But 9Vpp (provided that is the full scale range of the ADC) is only 3.182VRMS, for a full scale sine wave. Then the SNR is 20*log10(3.182/0.005) = 56.075 dBFS, or equivalently (56.075-1.76)/6.02 = 9.0224 ENOB.
On the 1V range: 20*log10(3.535/0.005) = 56.998dB = 9.17 ENOB
Hmm -- pity that you deleted the screenshots taken at 50 mV/div. Those actually had a higher ENOB
On the 50mV range I get ... 64.95dB = 10.5 ENOB
Martin posted a link to article about ENOB measurements. It seems not all read it, but here we are, magic numbers are coming out of the hat.
Measuring ENOB in scopes is made in accordance to IEEE Std 1057â„¢ standard "IEEE Standard for Digitizing Waveform Recorders".
There are many nice articles by various scope manufacturers on the topic.
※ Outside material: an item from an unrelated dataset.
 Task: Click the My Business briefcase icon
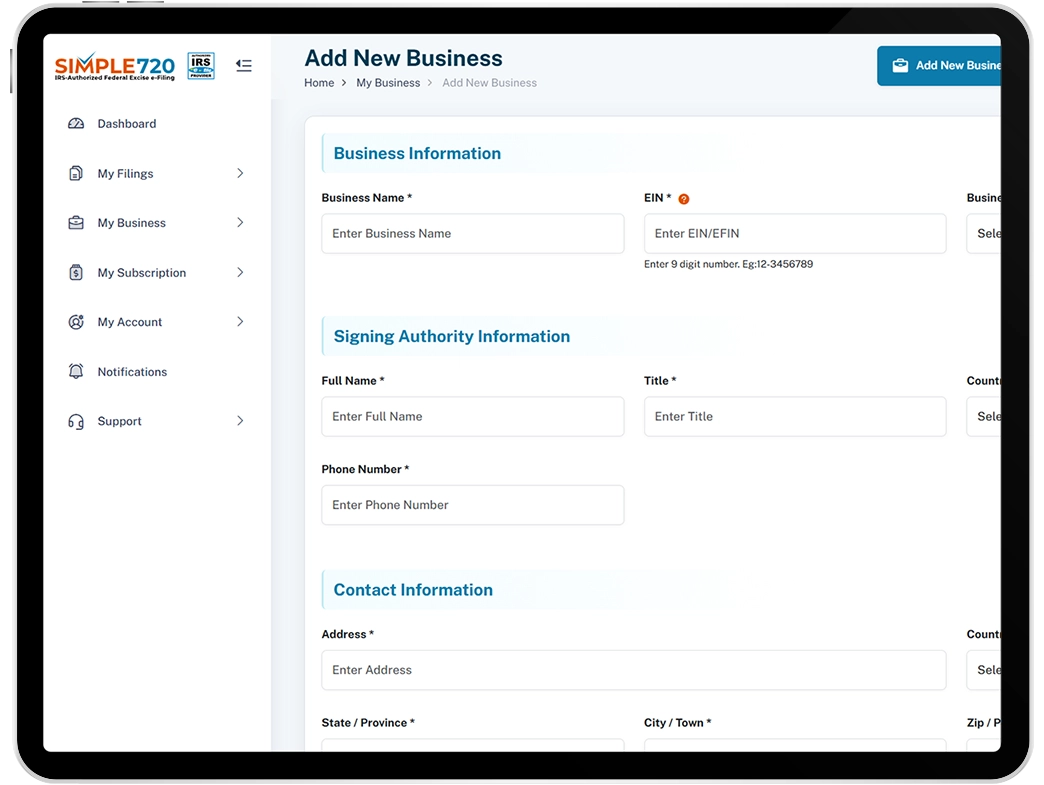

ENOB is calculated from SINAD (Signal to noise and distortion) ratio. It is measured by inputting low distortion sinewave (better than scope measured) and sweeping across a frequency BW of scope. ENOB is measured as a curve, a graph, not a single number.
It will vary with with frequency.
On scopes it is measured with signal that is 90% of full screen.In this case it would be 7.2V P-P for DHO800 1V/div.
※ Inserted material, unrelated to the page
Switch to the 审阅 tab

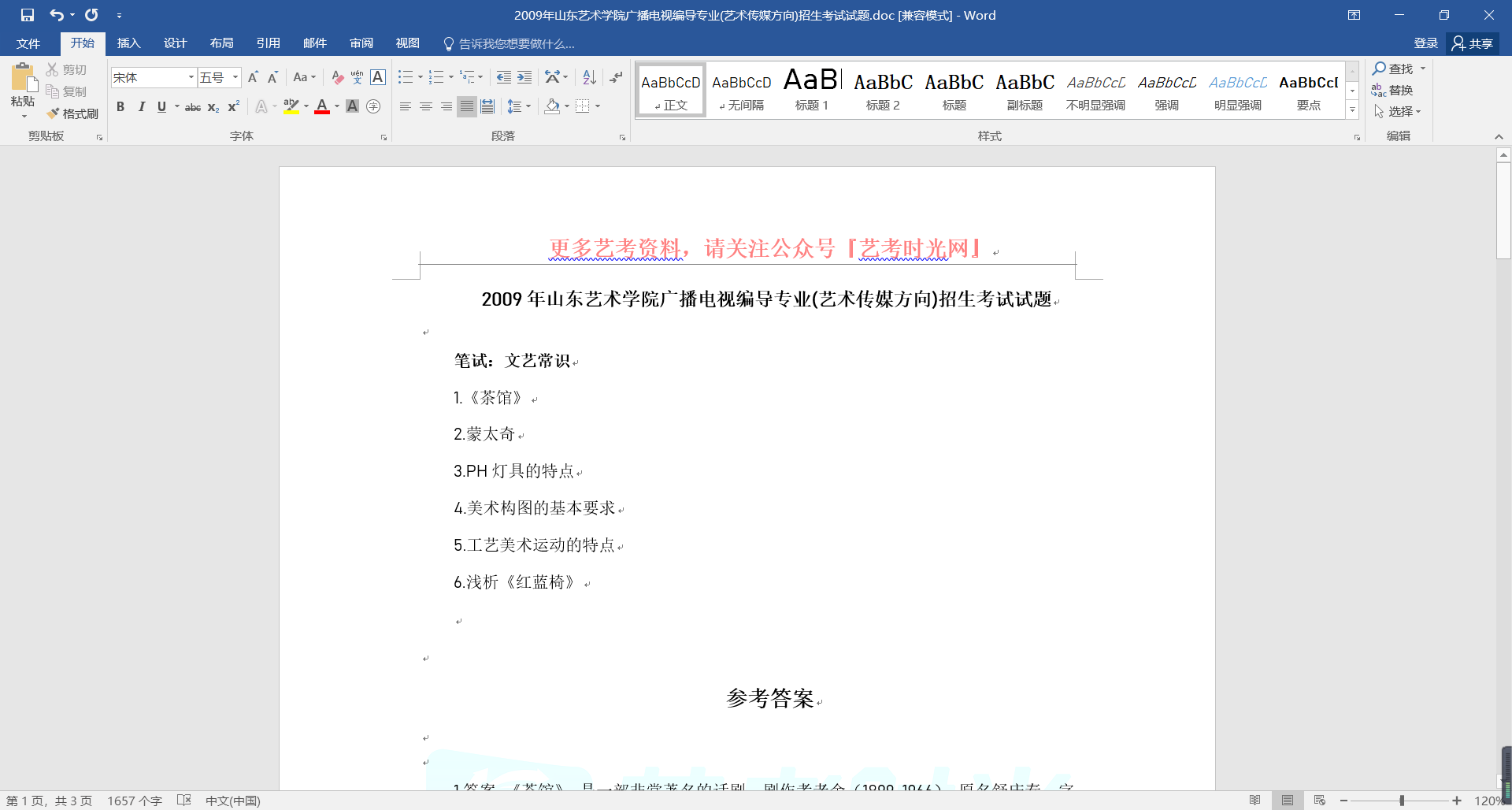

That curve than gets statistics treatment and some kind of average or worst case scenario number is picked by marketing. Siglent publishes worst case scenario ENOB number with some reserve included, for instance, making it very conservative number. They guarantee it will be better than number published. It is always better than that. Most manufacturers are the same in that regard. Rarely manufacturers (any of them) publish full characterisation of ENOB curves directly in datasheet.
It is definitely
not a ratio of scope AC RMS measurement of noise floor and theoretical RANGE of ADC.
Since really measuring ENOB is out of reach of many (no wide BW signal source of sufficient quality) we can compare and talk about just noise floor levels VS full screen scale. Which is definitely not the same as ENOB.In which case it is simply SNR (signal to noise ratio). Expressed in dB.
We could talk about bits equivalent of SNR but that is not usually made because it has no practical meaning.
But this is not ENOB. ENOB needs signal applied and includes distortions (nonlinearities, sampling jitter...) . It is already a simplified metrics....
One another note: DHO800 has 8v P-P range on screen. That equates to 2,8369 V RMS sinewave.
That is your usable full dynamic range. The rest is reserve to prevent clipping.